#### [Exercise objective]
Present the records from the first line through the line containing "Technic Squareletto Grey Embellished False Nails (57, 2001)", both included, as a numbered list, and omit any blank lines.

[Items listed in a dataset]

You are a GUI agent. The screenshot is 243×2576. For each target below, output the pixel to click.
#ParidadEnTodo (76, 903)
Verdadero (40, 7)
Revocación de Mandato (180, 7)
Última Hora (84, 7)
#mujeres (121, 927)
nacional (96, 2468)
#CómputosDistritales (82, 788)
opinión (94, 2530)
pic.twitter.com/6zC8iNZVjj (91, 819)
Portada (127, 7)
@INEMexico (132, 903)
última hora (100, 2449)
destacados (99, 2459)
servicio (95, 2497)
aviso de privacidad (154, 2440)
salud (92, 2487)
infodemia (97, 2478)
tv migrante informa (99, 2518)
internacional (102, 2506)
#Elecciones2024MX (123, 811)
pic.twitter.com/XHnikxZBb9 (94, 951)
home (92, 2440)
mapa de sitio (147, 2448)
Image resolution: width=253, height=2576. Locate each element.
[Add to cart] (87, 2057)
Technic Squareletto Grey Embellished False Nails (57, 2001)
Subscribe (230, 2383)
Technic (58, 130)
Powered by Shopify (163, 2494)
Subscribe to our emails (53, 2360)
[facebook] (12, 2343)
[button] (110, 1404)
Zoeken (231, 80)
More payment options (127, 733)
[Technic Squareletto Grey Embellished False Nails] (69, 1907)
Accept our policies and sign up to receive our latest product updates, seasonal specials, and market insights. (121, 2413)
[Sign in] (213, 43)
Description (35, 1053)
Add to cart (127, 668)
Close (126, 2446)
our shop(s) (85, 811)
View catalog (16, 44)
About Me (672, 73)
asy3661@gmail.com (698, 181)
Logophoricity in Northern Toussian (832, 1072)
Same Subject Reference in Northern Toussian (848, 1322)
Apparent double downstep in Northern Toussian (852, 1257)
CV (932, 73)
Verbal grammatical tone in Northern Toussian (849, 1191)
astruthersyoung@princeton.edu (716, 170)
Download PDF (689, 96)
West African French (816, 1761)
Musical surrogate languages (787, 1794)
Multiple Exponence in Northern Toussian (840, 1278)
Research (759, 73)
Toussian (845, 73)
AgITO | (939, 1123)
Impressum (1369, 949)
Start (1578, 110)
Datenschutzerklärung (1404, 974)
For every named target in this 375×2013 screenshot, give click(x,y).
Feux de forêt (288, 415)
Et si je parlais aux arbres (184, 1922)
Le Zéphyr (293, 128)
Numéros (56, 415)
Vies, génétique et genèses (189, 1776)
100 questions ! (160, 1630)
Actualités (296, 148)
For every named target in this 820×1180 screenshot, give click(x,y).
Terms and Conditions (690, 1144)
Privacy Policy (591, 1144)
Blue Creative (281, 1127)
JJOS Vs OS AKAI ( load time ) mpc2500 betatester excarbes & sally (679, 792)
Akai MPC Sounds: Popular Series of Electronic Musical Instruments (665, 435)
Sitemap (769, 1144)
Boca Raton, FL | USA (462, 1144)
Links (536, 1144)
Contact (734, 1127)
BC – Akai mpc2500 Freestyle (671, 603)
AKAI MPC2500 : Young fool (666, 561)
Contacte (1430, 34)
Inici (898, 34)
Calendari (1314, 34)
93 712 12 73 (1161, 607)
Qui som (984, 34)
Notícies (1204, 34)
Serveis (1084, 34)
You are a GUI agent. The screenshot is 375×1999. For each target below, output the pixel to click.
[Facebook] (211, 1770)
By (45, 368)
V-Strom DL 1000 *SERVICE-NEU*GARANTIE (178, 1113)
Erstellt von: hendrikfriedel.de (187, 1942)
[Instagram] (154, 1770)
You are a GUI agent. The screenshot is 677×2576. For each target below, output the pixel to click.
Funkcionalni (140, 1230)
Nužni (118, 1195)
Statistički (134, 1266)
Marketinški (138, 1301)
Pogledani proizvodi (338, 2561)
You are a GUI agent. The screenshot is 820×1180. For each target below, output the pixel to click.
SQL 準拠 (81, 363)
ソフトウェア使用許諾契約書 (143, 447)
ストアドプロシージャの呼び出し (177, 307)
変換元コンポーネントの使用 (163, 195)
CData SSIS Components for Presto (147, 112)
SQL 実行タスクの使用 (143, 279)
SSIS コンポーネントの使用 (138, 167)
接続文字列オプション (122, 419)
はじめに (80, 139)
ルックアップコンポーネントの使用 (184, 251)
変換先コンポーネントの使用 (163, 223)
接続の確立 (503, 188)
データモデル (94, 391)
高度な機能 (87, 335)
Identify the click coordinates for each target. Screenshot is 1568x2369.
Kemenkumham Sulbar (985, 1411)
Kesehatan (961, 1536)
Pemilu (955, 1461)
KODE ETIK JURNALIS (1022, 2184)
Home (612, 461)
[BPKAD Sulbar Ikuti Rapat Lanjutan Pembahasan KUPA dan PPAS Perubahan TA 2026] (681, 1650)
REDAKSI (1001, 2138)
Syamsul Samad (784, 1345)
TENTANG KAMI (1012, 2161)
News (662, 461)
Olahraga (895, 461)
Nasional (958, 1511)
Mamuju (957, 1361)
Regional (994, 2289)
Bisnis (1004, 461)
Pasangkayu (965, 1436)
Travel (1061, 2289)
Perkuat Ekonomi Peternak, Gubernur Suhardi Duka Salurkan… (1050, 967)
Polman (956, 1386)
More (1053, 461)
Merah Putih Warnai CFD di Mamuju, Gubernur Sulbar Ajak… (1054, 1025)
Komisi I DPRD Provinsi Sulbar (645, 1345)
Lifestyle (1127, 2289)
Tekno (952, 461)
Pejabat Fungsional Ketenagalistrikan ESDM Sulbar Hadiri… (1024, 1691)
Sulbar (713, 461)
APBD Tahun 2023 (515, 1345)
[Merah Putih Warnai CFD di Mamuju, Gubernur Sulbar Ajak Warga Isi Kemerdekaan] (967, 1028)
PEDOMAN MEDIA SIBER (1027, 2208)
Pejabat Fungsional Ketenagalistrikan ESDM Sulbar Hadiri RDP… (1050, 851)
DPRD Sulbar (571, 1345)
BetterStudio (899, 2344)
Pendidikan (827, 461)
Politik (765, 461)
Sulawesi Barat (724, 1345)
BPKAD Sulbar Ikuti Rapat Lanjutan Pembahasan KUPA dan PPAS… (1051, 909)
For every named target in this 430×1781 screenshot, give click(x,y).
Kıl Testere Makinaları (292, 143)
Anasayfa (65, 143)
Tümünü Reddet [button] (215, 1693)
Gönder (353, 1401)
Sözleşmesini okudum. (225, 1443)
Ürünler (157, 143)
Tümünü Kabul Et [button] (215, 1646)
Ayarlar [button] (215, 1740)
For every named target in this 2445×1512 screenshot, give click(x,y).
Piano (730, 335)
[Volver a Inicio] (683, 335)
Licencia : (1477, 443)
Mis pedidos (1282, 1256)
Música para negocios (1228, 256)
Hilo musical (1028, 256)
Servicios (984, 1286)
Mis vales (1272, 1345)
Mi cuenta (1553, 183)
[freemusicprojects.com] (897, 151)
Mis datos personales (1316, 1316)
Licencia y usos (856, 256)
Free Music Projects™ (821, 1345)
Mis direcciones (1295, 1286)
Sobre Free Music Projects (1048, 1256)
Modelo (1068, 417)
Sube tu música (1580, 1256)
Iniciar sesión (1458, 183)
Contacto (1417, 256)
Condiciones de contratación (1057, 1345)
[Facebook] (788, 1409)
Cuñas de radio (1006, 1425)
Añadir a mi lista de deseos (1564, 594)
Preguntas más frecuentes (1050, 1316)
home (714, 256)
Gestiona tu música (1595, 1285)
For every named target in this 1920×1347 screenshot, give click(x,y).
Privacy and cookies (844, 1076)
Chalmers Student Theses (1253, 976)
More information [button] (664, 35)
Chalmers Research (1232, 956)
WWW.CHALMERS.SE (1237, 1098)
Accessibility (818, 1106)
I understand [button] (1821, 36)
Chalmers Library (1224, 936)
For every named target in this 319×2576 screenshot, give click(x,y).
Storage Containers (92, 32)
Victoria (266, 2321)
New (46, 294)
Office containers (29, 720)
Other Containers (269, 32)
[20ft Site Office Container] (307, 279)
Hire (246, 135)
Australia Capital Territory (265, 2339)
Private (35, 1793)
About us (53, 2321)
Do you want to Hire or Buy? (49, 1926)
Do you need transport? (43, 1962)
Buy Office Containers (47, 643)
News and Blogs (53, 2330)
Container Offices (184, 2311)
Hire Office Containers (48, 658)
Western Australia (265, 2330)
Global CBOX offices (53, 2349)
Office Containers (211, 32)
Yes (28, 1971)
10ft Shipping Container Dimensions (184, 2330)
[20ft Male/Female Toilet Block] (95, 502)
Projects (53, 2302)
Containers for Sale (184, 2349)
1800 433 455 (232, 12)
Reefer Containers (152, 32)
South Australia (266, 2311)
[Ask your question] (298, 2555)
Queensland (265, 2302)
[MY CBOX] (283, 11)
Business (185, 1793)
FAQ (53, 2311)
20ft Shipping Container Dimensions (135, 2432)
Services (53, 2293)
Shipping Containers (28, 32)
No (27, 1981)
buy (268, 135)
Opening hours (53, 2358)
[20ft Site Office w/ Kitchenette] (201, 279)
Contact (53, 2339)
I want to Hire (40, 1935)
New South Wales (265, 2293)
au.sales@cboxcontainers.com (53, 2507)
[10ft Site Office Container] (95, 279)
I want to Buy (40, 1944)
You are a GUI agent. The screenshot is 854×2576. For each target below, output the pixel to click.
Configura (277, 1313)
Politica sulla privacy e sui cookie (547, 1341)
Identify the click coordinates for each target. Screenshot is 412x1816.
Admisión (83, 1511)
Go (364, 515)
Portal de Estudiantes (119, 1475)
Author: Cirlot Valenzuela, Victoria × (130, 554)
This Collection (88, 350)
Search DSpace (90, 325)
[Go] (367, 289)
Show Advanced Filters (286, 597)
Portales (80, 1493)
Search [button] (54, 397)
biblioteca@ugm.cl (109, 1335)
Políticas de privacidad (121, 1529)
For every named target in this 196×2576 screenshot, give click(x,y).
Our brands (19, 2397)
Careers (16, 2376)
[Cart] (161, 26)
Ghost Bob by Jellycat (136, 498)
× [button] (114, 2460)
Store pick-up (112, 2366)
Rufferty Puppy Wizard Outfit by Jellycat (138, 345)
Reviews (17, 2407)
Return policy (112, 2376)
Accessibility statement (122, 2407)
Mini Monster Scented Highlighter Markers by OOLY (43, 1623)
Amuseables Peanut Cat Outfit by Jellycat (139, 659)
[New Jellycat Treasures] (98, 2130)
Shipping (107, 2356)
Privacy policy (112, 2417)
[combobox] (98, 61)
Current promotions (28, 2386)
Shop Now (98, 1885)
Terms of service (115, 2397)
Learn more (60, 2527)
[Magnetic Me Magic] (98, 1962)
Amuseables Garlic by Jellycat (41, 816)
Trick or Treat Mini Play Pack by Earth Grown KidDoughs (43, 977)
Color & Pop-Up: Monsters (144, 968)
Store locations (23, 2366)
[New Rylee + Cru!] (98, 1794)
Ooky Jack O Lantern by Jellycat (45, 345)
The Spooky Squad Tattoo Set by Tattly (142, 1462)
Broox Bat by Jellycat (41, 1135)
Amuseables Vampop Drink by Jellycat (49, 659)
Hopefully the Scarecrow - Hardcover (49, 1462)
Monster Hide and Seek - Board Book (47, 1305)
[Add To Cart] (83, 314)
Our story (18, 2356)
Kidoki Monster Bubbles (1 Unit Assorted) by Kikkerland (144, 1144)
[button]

#### [Full solution]
1. You are a GUI agent. The screenshot is 243×2576. For each target below, output the pixel to click.
2. #ParidadEnTodo (76, 903)
3. Verdadero (40, 7)
4. Revocación de Mandato (180, 7)
5. Última Hora (84, 7)
6. #mujeres (121, 927)
7. nacional (96, 2468)
8. #CómputosDistritales (82, 788)
9. opinión (94, 2530)
10. pic.twitter.com/6zC8iNZVjj (91, 819)
11. Portada (127, 7)
12. @INEMexico (132, 903)
13. última hora (100, 2449)
14. destacados (99, 2459)
15. servicio (95, 2497)
16. aviso de privacidad (154, 2440)
17. salud (92, 2487)
18. infodemia (97, 2478)
19. tv migrante informa (99, 2518)
20. internacional (102, 2506)
21. #Elecciones2024MX (123, 811)
22. pic.twitter.com/XHnikxZBb9 (94, 951)
23. home (92, 2440)
24. mapa de sitio (147, 2448)
25. Image resolution: width=253, height=2576. Locate each element.
26. [Add to cart] (87, 2057)
27. Technic Squareletto Grey Embellished False Nails (57, 2001)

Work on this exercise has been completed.